Five days after 9/11, Brian Remy, hero cop, first responder, wanders his city like a shell-shocked pilgrim in this brilliant tour-de-force that’s as heartrending as it is harrowing.
Startled by an explosive noise, Remy’s landlady threatens to call the police. “I am the police,” Remy says, though he’s not sure he spoke aloud. Nor is he sure that his gunshot scalp wound isn’t self-inflicted. In the days and weeks that follow, Remy realizes he’s sure of very little. There’s a girl he’s in love with—that much he knows—whose name he can’t recall. He has a job, a recent government appointment, and he thinks it has something to do with the nation’s security, but it’s shadowy, and it scares him, because it seems to involve behavior that a part of him considers reprehensible.
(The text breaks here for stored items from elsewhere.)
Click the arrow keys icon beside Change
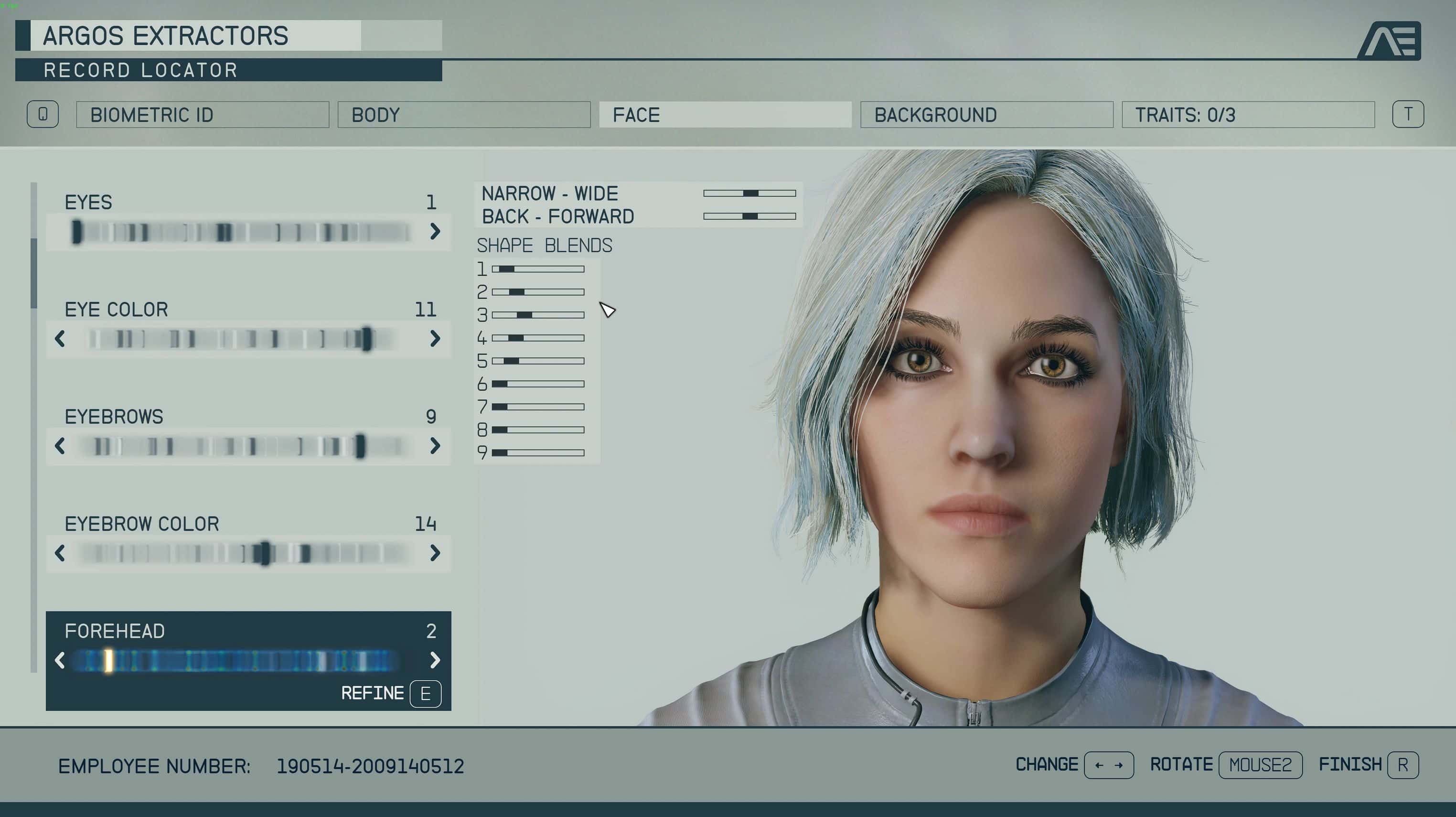pyautogui.click(x=1108, y=765)
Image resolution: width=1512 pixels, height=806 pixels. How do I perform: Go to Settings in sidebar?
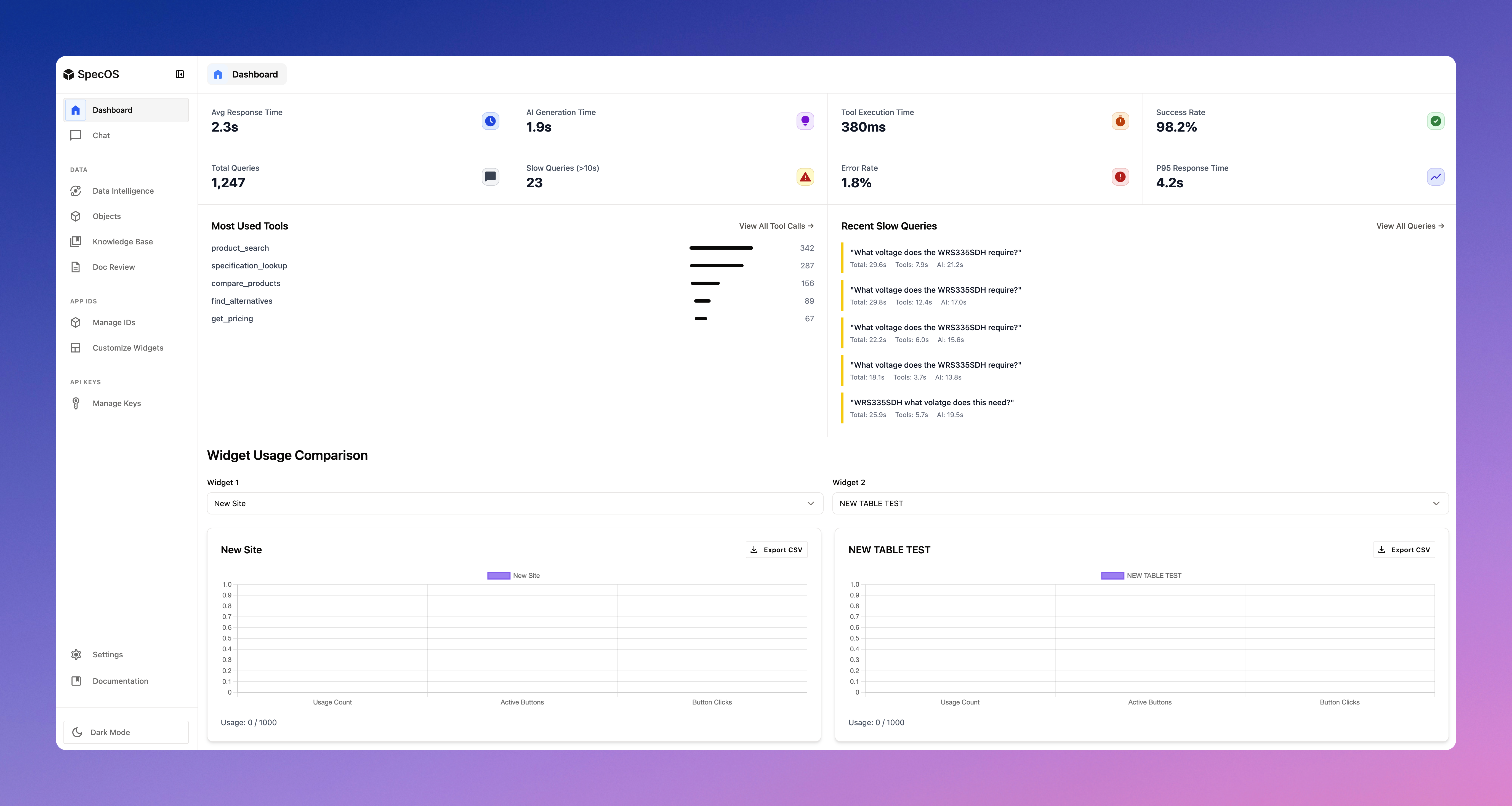tap(107, 655)
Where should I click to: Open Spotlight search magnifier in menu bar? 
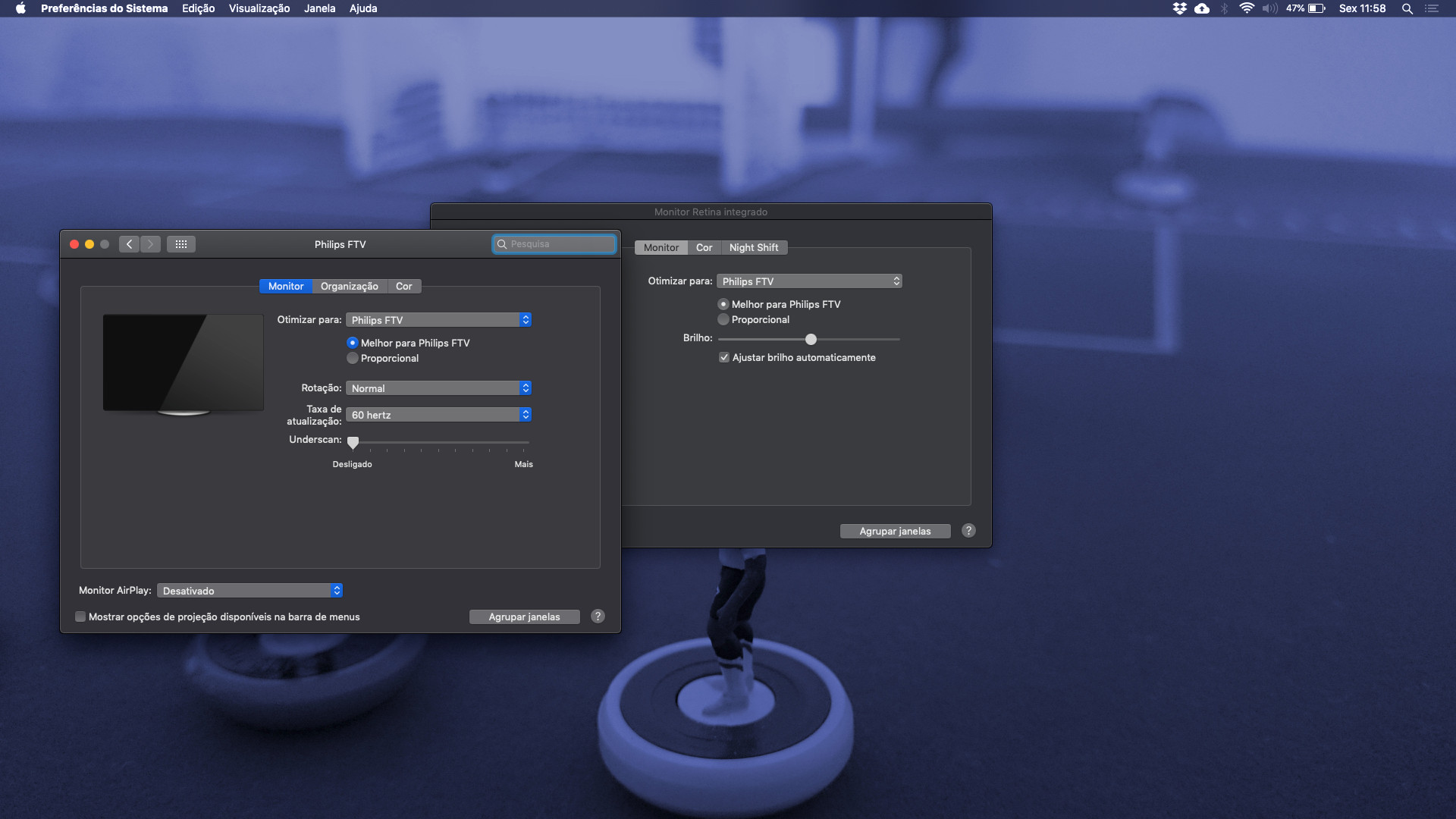pos(1407,8)
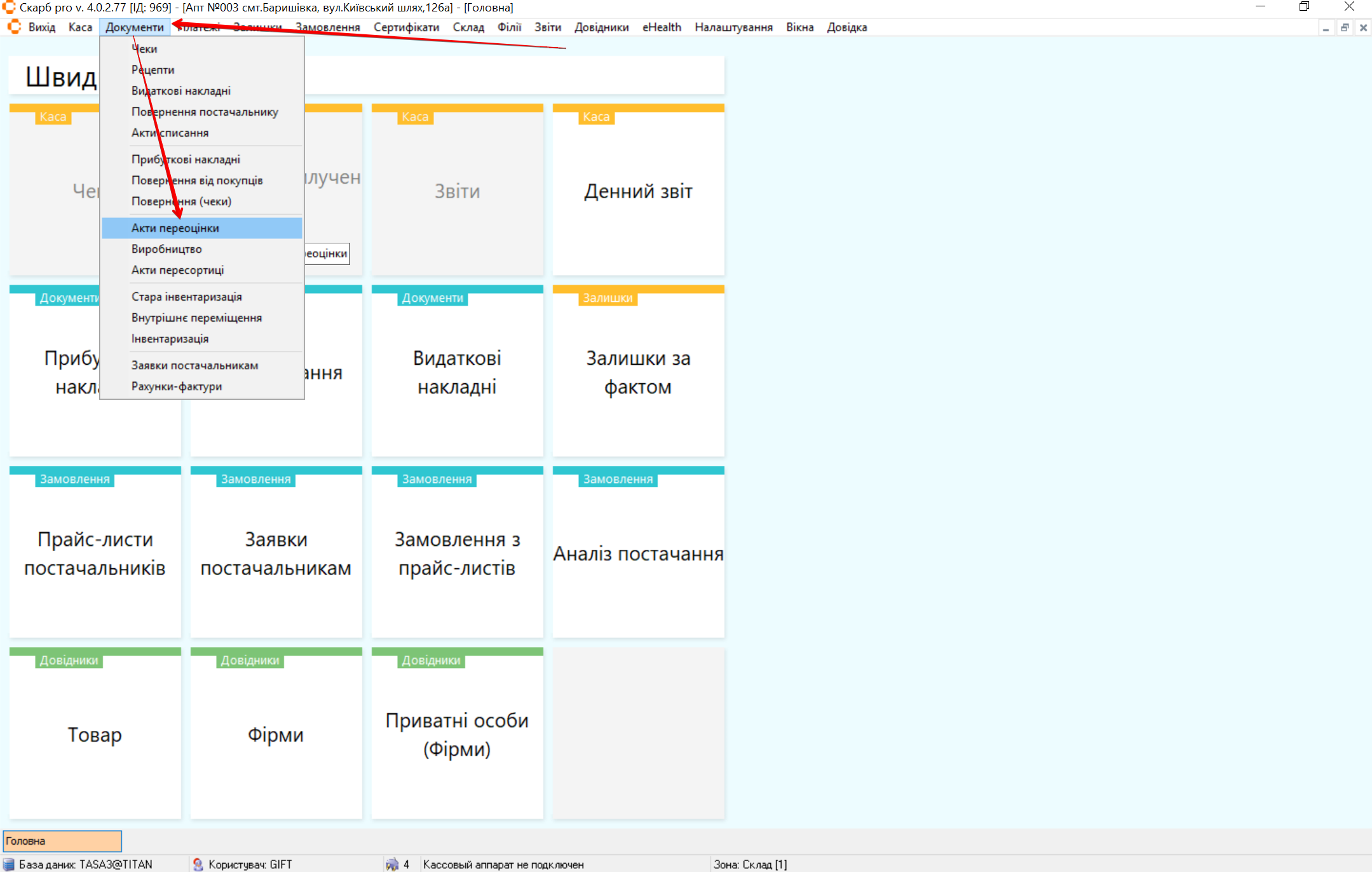Expand the Довідники menu
1372x872 pixels.
[601, 27]

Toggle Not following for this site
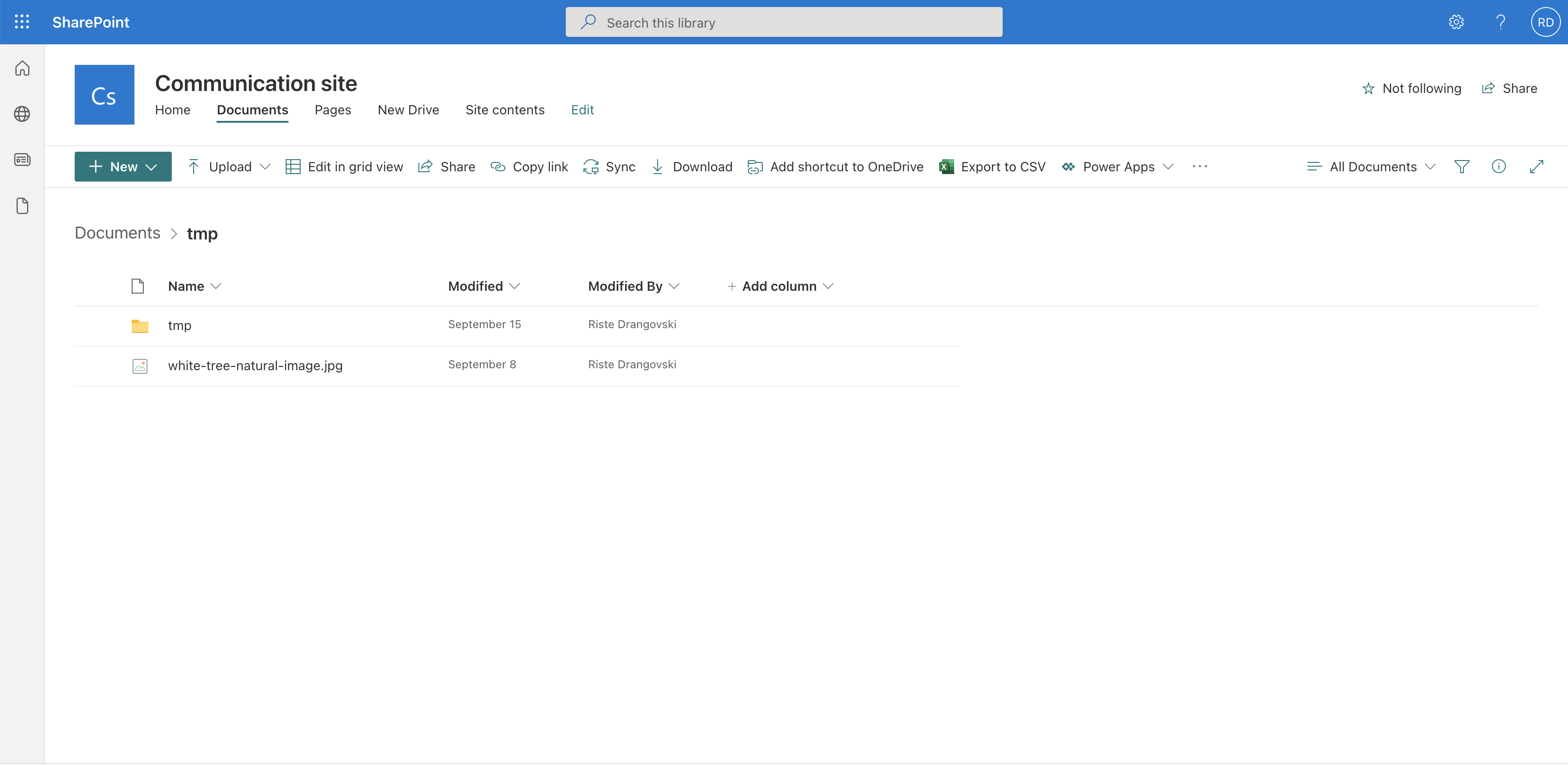pyautogui.click(x=1412, y=88)
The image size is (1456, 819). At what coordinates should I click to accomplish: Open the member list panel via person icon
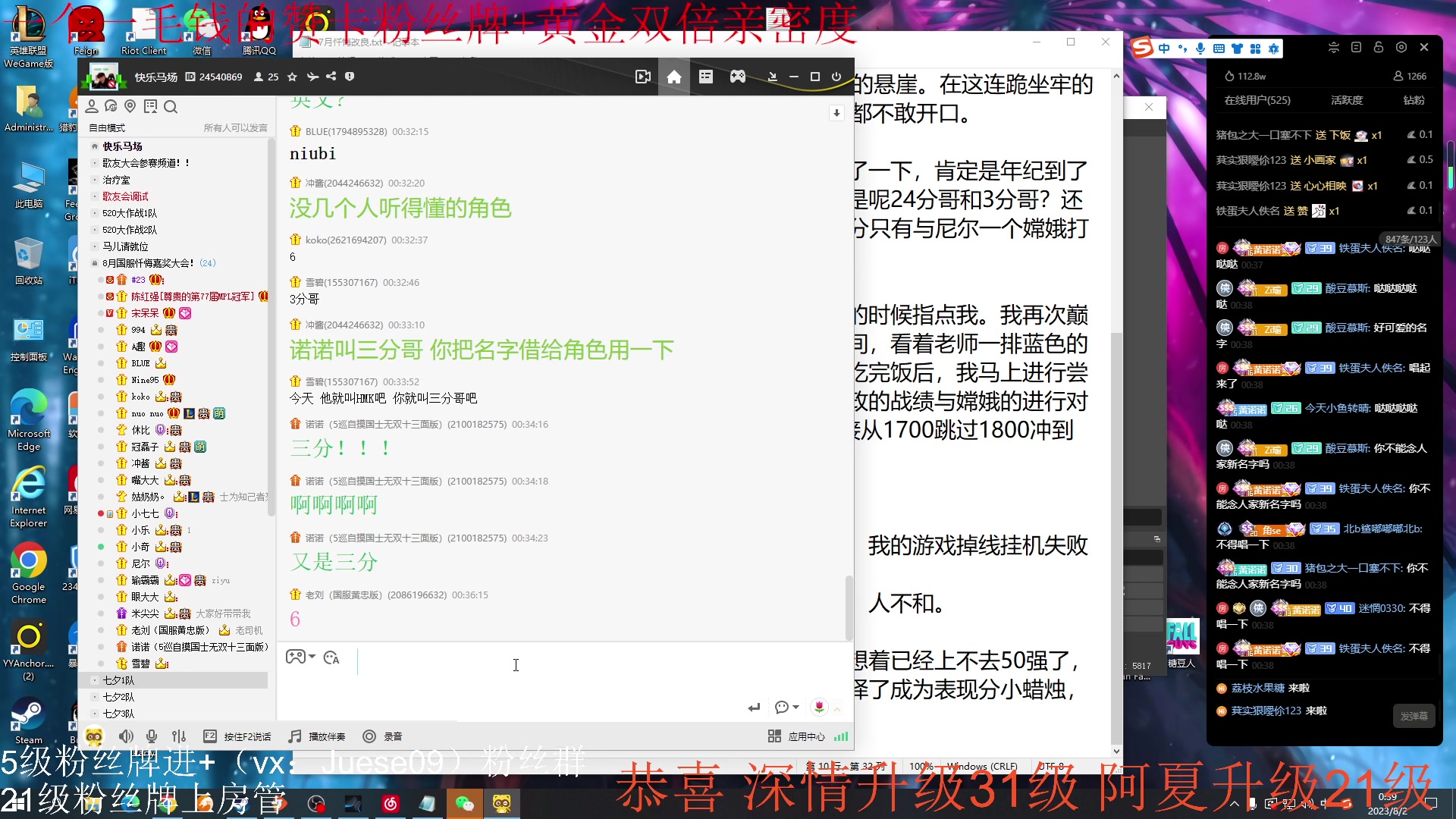(93, 106)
That’s unsettling, too—that he’s now being thrust into dark and unfamiliar places that have the potential to convert him into “the villain of his own story.” Most troubling of all, though, are the gaps. “I can’t keep track of anything anymore,” he complains. But in the suddenly Kafkaesque world he inhabits, no one will listen to him. And so he lives his life through a series of mystifying vignettes. He’ll find himself in bed with April, his lover, unable to remember how he got there. In the next moment, he’s participating in an ugly interrogation. Or he’s with his unlovely estranged wife. Or his traumatized ex-partner—a slipping in and slipping out, abrupt and inexplicable. Or is it all, in April’s phrase, “a fever dream”?
This is the breakout novel of a brave and talented young writer (Citizen Vance, 2005, etc.), though for some, it will seem so uncompromisingly chilling that it will be too much.